Ces apports exceptionnels de l’UE seront intégrés dans des programmes nationaux de relance que la Commission européenne aura la charge d’évaluer. Ces programmes seront ensuite validés par le Conseil à la majorité qualifiée. Rappelons que la Cour des comptes de l’UE et le PE assurent un important travail de contrôle dans l’exécution des dépenses de l’Union.

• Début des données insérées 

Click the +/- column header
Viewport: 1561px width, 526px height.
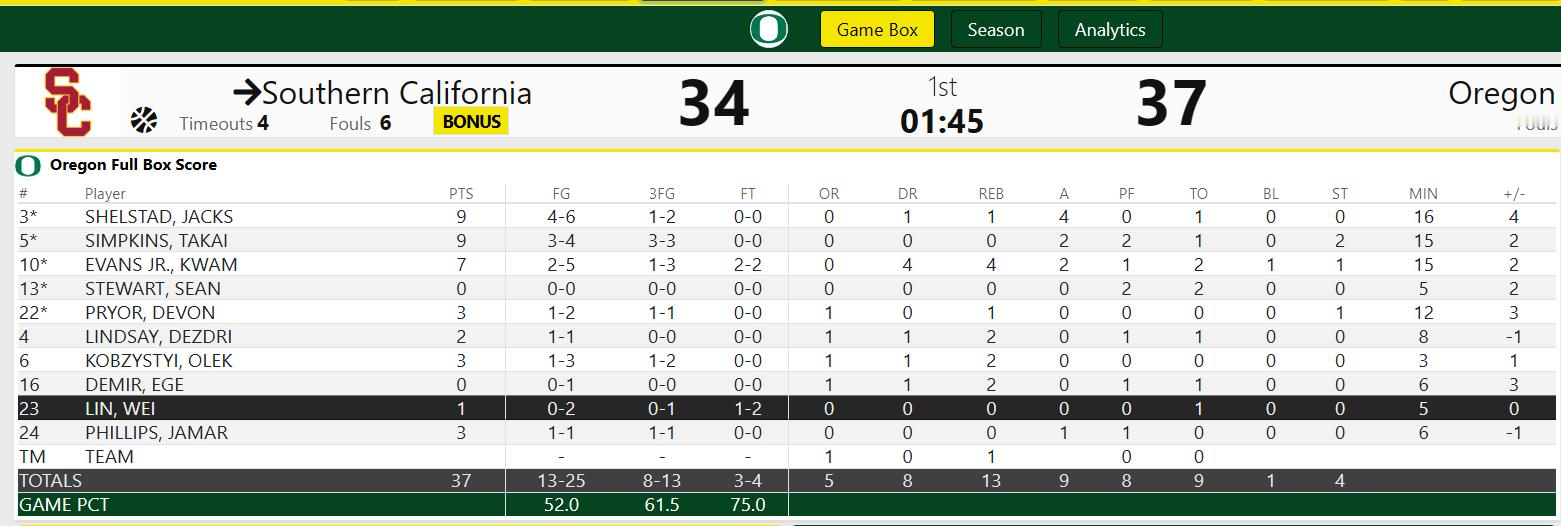point(1514,194)
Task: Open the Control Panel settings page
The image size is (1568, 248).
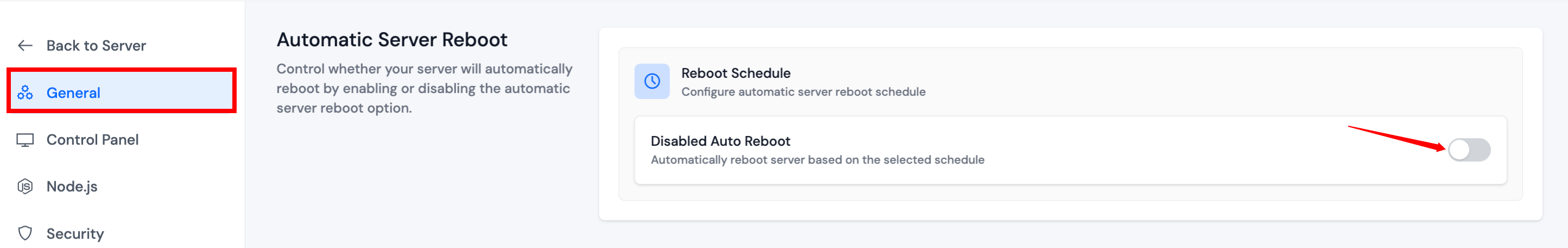Action: pyautogui.click(x=92, y=140)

Jusqu’ici l’UE bénéficiait de trois types de ressources : un pourcentage du PIB de chaque État membre, un pourcentage de la TVA prélevé dans chaque État et un poste divers (Droits de douane perçus au niveau de l’UE, amendes infligées par l’UE et impôts payés par les fonctionnaires de l’UE). Ces trois ressources représentant respectivement 75%, 15% et 10% du total du CFP. On le voit, l’UE ne prélève pas d’impôts auprès de ses citoyens, mis à part le cas de ses fonctionnaires. Désormais, cet aspect devra évoluer. L’union va s’endetter, au nom des 27, à hauteur de 750 milliards d’euros. Il faudra à l’Union de nouvelles ressources propres pour qu’elle rembourse les 390 milliards (pour rappel, les 360 milliards sont directement à la charge des États).
Une taxe sur les plastiques non recyclables de 6 milliards d’euros est prévue pour 2021. Elle a d’ailleurs vocation à s’éteindre. En réalité, celle-ci sera surtout destinée à financer la rallonge de 16 milliards arrachée par le PE pour le CFP.

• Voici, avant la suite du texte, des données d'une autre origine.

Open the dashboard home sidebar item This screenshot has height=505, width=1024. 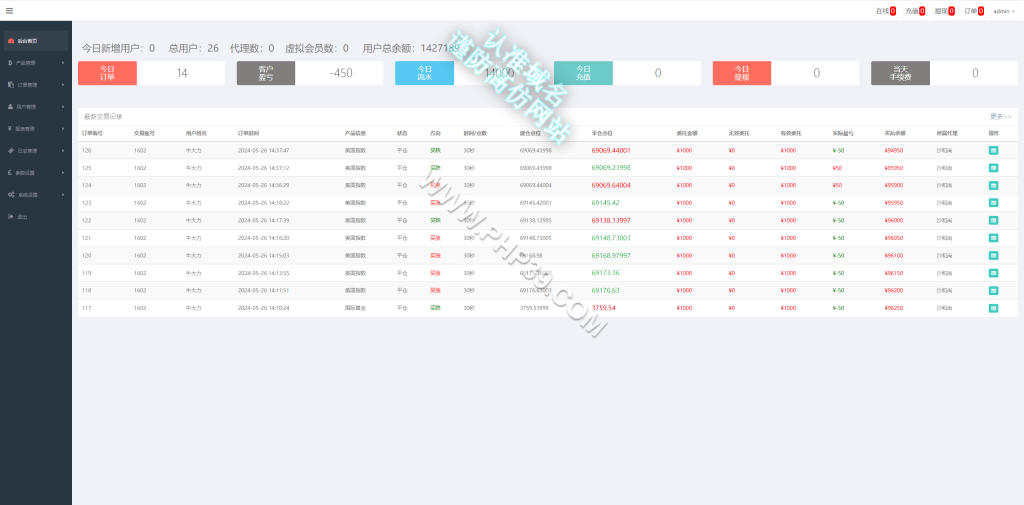click(x=36, y=41)
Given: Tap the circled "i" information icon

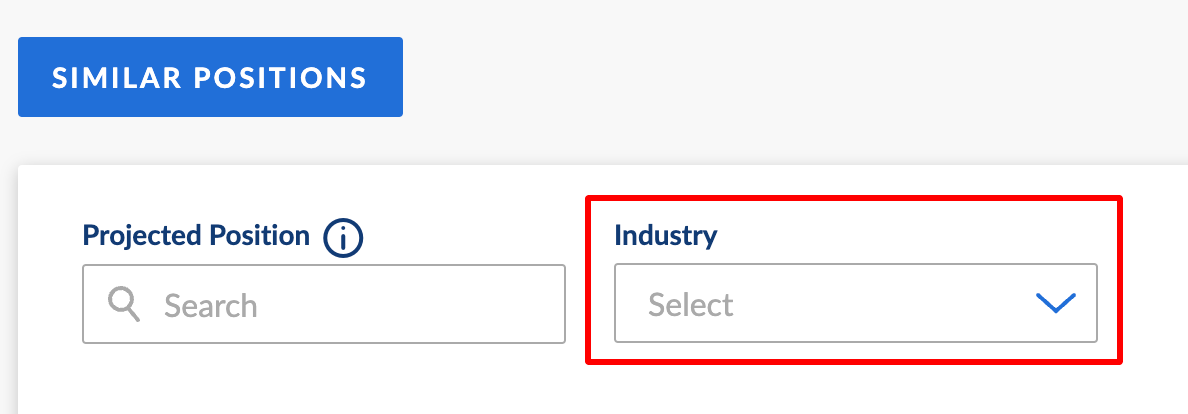Looking at the screenshot, I should pos(343,238).
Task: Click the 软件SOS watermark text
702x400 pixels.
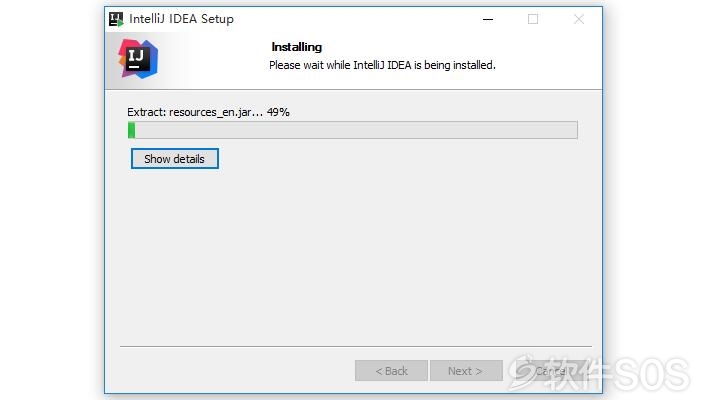Action: tap(615, 374)
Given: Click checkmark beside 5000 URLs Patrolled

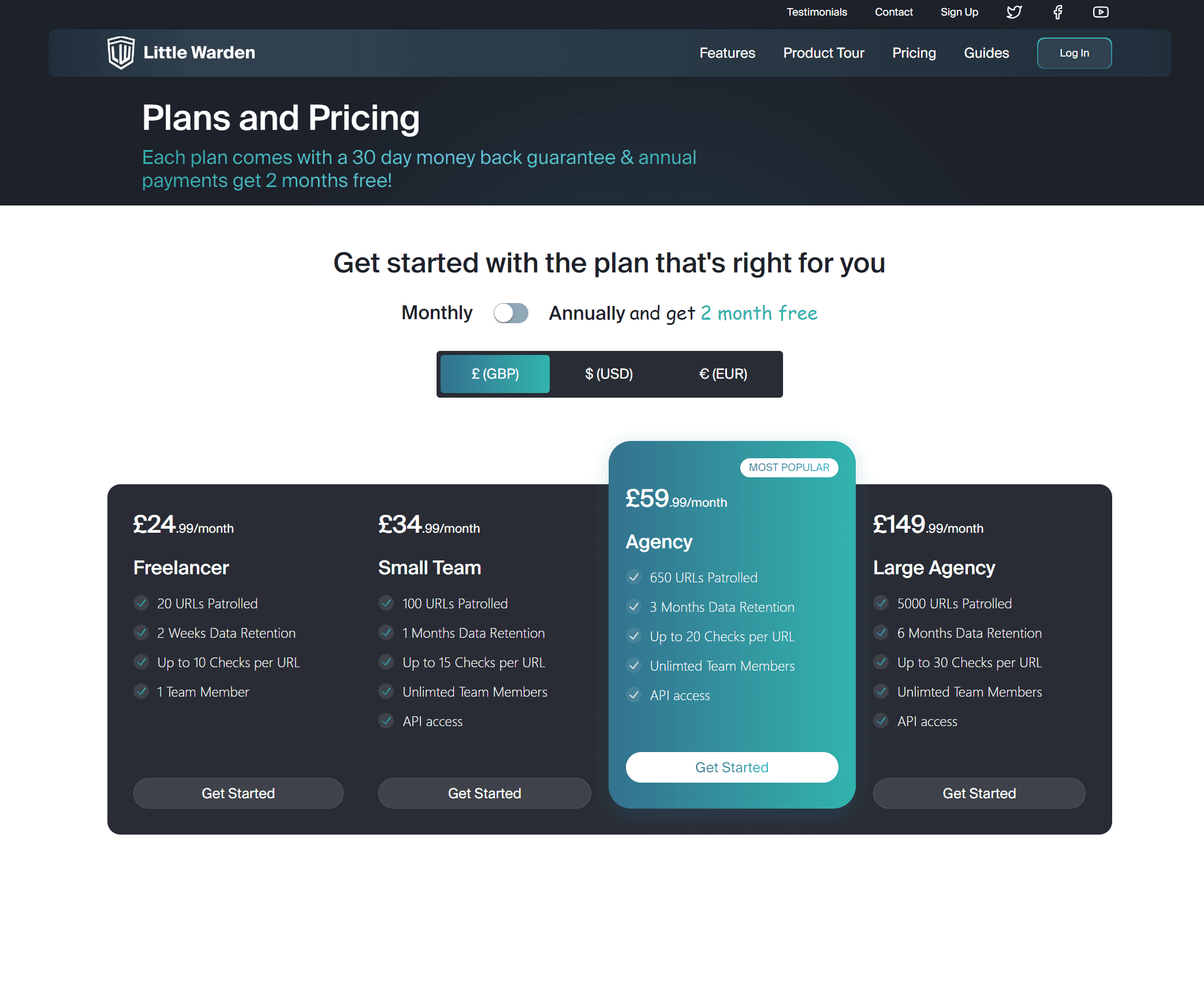Looking at the screenshot, I should click(x=881, y=603).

D’autres impôts européens sont prévus pour 2023 : 1. des ressources seront adossées au système d’échange des quotas des émissions de CO2 ; 2. une taxe carbone aux frontières de l’UE ; 3. une taxe sur les géants du numérique (soit entre 10 et 25 milliards d’euros).

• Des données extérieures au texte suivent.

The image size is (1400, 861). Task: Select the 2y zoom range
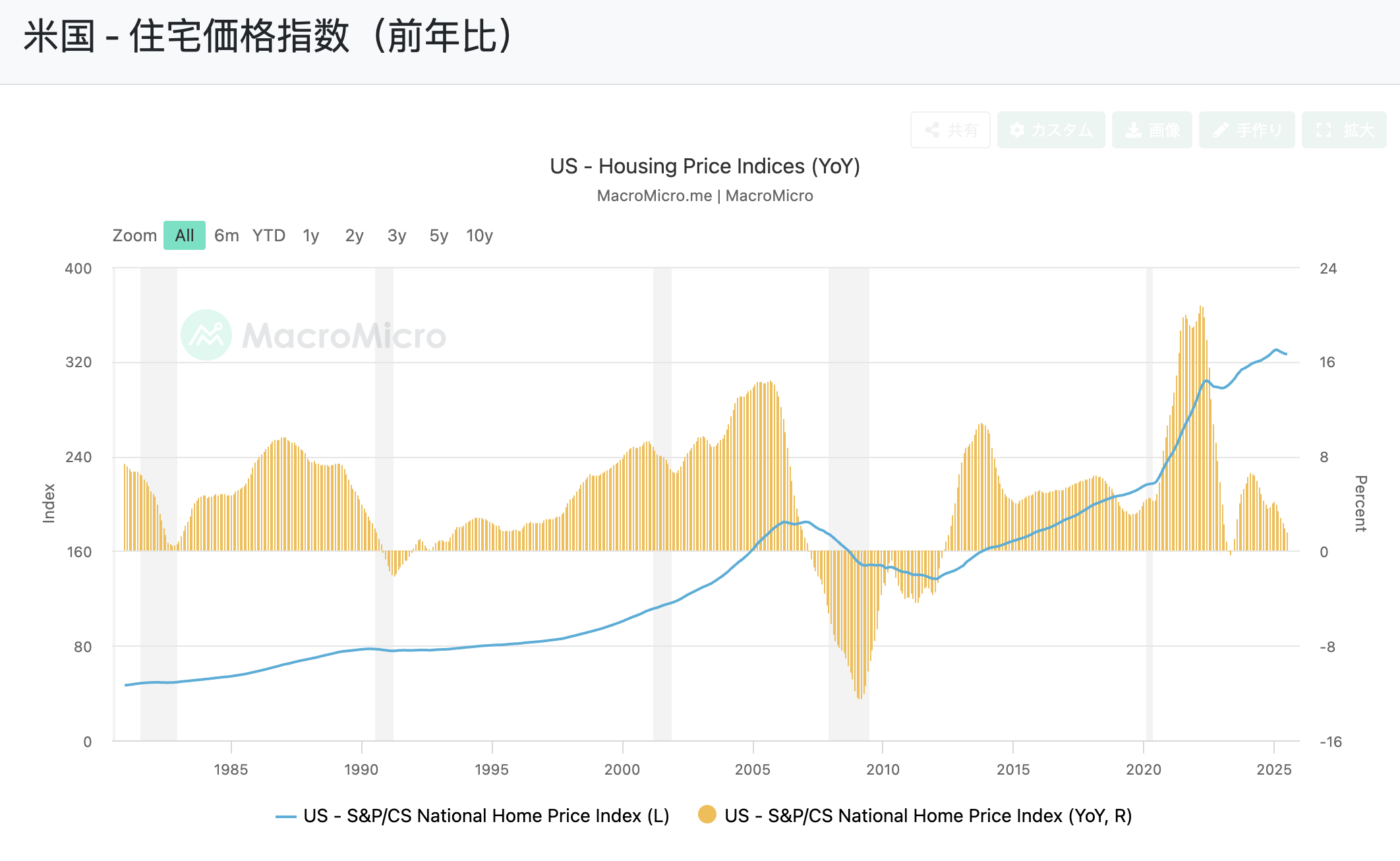(x=354, y=235)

D’ici 2026 sont également envisagés : 1. une taxe sur les transactions financières ; 2. une partie de l’impôt sur les sociétés multinationales devrait rapporter environ 15 milliards ; 3. Les amendes liées aux infractions au droit de la concurrence, qui revenaient aux États, devraient rester au budget européen (environ 11 milliards d’euros).
Mais toutes ces ressources, y-compris l’autorisation de l’emprunt de 750 milliards, doivent encore être validées, conformément aux traités, par l’ensemble des pays membres, à l’unanimité.

Le respect de l’État de droit, les risques d’un blocage

Le thème du respect de l’état de droit était déjà présent lors des négociations de juillet 2020 sur le CFP. Il est devenu incontournable avec l’accord du 5 novembre entre le PE et les États membres. Désormais, les fonds distribués aux États devraient être conditionnés au respect de l’état de droit (liberté de la justice, des médias, de l’opposition et des citoyens). Appartenir à l’UE et bénéficier de son budget nécessite en effet le respect des valeurs de l’Union telles qu’inscrites dans les traités. Autre argument, les États, notamment les “frugaux” ne veulent pas lâcher des fonds gérés par des États soumis à la corruption. Juridiquement, il appartiendra au Conseil, sur la base d’une proposition de la Commission, de suspendre les financements à la majorité qualifiée. Cette conditionnalité n’est pas du goût de tous. La Pologne et la Hongrie sont contre et ont réitéré plusieurs fois leurs oppositions. Mais ils savent très bien qu’ils ne peuvent rien seuls contre une majorité qualifiée (65% de la population et 55% des États membres). Aussi ont-ils choisi une autre option. Aussi longtemps que cette conditionnalité ne sera pas levée, chacun, insistent-ils, mettra un véto en refusant de valider définitivement le CFP 2021-2027 et en refusant les nouvelles ressources propres de l’UE.

Ces deux États prennent ainsi en otage 1800 milliards d’euros (le CFP et le plan de relance). C’est la somme dont l’Union a impérativement besoin pour fonctionner dans les sept ans à venir et pour réagir à la crise du Covid 19. Mais ce n’est pas tout ! Le plan de relance ouvre la voie vers le fédéralisme budgétaire, et donc vers plus d’intégration. La règle de l’unanimité, un pilier fondateur de l’Europe actuelle, peut décidément coûter très cher aux finances, mais surtout aux ambitions politiques de l’UE.